# EXERCISE INSTRUCTIONS
Rewrite every one of the entries below, changing "GUI agent" to "desktop assistant" and leaving everything else as it is.
- - - - - - -
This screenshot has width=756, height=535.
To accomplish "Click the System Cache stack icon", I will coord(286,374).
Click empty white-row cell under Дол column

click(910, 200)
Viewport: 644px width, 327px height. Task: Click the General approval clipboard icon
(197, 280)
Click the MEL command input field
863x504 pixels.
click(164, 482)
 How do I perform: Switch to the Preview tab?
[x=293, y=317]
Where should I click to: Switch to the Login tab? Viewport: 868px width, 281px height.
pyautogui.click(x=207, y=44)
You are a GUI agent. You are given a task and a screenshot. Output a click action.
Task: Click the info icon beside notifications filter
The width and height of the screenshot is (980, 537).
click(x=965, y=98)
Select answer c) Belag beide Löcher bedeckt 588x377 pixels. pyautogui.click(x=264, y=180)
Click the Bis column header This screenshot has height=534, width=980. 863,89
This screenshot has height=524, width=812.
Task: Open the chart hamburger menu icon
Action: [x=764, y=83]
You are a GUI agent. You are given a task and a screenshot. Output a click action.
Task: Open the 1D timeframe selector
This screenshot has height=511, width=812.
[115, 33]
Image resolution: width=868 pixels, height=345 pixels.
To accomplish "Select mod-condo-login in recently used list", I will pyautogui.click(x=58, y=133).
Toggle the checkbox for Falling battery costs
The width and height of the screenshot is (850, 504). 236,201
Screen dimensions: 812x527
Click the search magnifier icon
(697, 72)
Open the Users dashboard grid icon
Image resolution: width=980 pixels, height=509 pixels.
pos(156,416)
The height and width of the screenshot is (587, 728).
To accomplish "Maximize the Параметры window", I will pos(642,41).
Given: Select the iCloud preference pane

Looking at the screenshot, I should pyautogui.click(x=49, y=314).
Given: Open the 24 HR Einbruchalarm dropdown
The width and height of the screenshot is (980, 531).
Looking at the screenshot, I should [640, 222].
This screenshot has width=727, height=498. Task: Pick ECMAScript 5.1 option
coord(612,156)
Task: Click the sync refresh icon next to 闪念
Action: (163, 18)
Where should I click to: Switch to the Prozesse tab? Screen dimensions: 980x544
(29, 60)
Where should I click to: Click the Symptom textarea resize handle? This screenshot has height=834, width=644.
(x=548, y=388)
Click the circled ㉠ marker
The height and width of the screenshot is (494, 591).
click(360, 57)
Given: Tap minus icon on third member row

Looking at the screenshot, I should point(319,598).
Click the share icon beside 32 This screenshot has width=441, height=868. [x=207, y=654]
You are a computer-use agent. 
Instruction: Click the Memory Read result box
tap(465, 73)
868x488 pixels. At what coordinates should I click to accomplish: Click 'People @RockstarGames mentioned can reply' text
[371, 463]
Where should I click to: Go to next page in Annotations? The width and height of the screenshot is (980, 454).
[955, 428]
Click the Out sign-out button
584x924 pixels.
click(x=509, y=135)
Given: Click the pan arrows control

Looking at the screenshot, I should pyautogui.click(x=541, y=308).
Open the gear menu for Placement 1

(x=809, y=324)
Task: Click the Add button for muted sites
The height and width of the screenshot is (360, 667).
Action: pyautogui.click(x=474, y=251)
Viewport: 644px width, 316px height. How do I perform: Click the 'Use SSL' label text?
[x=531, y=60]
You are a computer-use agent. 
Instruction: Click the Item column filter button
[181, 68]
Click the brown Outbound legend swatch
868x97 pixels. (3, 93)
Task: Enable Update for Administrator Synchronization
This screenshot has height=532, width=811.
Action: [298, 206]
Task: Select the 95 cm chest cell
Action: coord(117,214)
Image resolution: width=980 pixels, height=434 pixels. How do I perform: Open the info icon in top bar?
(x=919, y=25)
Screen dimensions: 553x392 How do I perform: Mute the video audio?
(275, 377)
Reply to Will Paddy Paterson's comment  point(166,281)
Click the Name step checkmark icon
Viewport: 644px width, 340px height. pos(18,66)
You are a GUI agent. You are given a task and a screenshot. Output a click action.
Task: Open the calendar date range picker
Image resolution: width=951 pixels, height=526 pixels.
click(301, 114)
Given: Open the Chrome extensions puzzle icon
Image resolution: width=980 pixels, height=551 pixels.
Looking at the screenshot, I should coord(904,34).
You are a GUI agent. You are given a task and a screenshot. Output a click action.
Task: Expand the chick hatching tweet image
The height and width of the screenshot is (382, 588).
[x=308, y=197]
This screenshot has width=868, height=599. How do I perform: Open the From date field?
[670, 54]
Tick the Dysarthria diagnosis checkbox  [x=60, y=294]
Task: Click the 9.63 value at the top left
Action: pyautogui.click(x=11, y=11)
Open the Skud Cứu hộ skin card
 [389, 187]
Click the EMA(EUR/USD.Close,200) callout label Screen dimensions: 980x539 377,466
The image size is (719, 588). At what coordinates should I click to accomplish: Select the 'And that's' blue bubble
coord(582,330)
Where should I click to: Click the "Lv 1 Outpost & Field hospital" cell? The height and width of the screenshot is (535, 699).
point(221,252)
- - - - - - -
# ANSWER TO THE TASK
This screenshot has width=756, height=535.
To accomplish "Click the System Cache stack icon", I will coord(286,374).
Click empty white-row cell under Дол column

click(910, 200)
Viewport: 644px width, 327px height. Task: Click the General approval clipboard icon
(197, 280)
Click the MEL command input field
863x504 pixels.
click(164, 482)
 How do I perform: Switch to the Preview tab?
[x=293, y=317]
Where should I click to: Switch to the Login tab? Viewport: 868px width, 281px height.
pyautogui.click(x=207, y=44)
You are a desktop assistant. You are given a task and a screenshot. Output a click action.
Task: Click the info icon beside notifications filter
The width and height of the screenshot is (980, 537).
click(x=965, y=98)
Select answer c) Belag beide Löcher bedeckt 588x377 pixels. pyautogui.click(x=264, y=180)
Click the Bis column header This screenshot has height=534, width=980. 863,89
This screenshot has height=524, width=812.
Task: Open the chart hamburger menu icon
Action: [x=764, y=83]
You are a desktop assistant. You are given a task and a screenshot. Output a click action.
Task: Open the 1D timeframe selector
This screenshot has height=511, width=812.
[115, 33]
Image resolution: width=868 pixels, height=345 pixels.
To accomplish "Select mod-condo-login in recently used list", I will pyautogui.click(x=58, y=133).
Toggle the checkbox for Falling battery costs
The width and height of the screenshot is (850, 504). 236,201
Screen dimensions: 812x527
Click the search magnifier icon
(697, 72)
Open the Users dashboard grid icon
Image resolution: width=980 pixels, height=509 pixels.
pos(156,416)
The height and width of the screenshot is (587, 728).
To accomplish "Maximize the Параметры window", I will pos(642,41).
Given: Select the iCloud preference pane

Looking at the screenshot, I should pyautogui.click(x=49, y=314).
Given: Open the 24 HR Einbruchalarm dropdown
The width and height of the screenshot is (980, 531).
Looking at the screenshot, I should [640, 222].
This screenshot has width=727, height=498. Task: Pick ECMAScript 5.1 option
coord(612,156)
Task: Click the sync refresh icon next to 闪念
Action: (163, 18)
Where should I click to: Switch to the Prozesse tab? Screen dimensions: 980x544
(29, 60)
Where should I click to: Click the Symptom textarea resize handle? This screenshot has height=834, width=644.
(x=548, y=388)
Click the circled ㉠ marker
The height and width of the screenshot is (494, 591).
click(360, 57)
Given: Tap minus icon on third member row

Looking at the screenshot, I should point(319,598).
Click the share icon beside 32 This screenshot has width=441, height=868. [x=207, y=654]
You are a computer-use agent. 
Instruction: Click the Memory Read result box
tap(465, 73)
868x488 pixels. At what coordinates should I click to accomplish: Click 'People @RockstarGames mentioned can reply' text
[371, 463]
Where should I click to: Go to next page in Annotations? The width and height of the screenshot is (980, 454).
[955, 428]
Click the Out sign-out button
584x924 pixels.
click(x=509, y=135)
Given: Click the pan arrows control

Looking at the screenshot, I should pyautogui.click(x=541, y=308).
Open the gear menu for Placement 1

(x=809, y=324)
Task: Click the Add button for muted sites
The height and width of the screenshot is (360, 667).
Action: pyautogui.click(x=474, y=251)
Viewport: 644px width, 316px height. How do I perform: Click the 'Use SSL' label text?
[x=531, y=60]
You are a computer-use agent. 
Instruction: Click the Item column filter button
[181, 68]
Click the brown Outbound legend swatch
868x97 pixels. (3, 93)
Task: Enable Update for Administrator Synchronization
This screenshot has height=532, width=811.
Action: [298, 206]
Task: Select the 95 cm chest cell
Action: coord(117,214)
Image resolution: width=980 pixels, height=434 pixels. How do I perform: Open the info icon in top bar?
(x=919, y=25)
Screen dimensions: 553x392 How do I perform: Mute the video audio?
(275, 377)
Reply to Will Paddy Paterson's comment  point(166,281)
Click the Name step checkmark icon
Viewport: 644px width, 340px height. pos(18,66)
You are a desktop assistant. You are given a task and a screenshot. Output a click action.
Task: Open the calendar date range picker
Image resolution: width=951 pixels, height=526 pixels.
click(301, 114)
Given: Open the Chrome extensions puzzle icon
Image resolution: width=980 pixels, height=551 pixels.
Looking at the screenshot, I should coord(904,34).
You are a desktop assistant. You are given a task and a screenshot. Output a click action.
Task: Expand the chick hatching tweet image
The height and width of the screenshot is (382, 588).
[x=308, y=197]
This screenshot has width=868, height=599. How do I perform: Open the From date field?
[670, 54]
Tick the Dysarthria diagnosis checkbox  [x=60, y=294]
Task: Click the 9.63 value at the top left
Action: pyautogui.click(x=11, y=11)
Open the Skud Cứu hộ skin card
 [389, 187]
Click the EMA(EUR/USD.Close,200) callout label Screen dimensions: 980x539 377,466
The image size is (719, 588). At what coordinates should I click to accomplish: Select the 'And that's' blue bubble
coord(582,330)
Where should I click to: Click the "Lv 1 Outpost & Field hospital" cell? The height and width of the screenshot is (535, 699).
point(221,252)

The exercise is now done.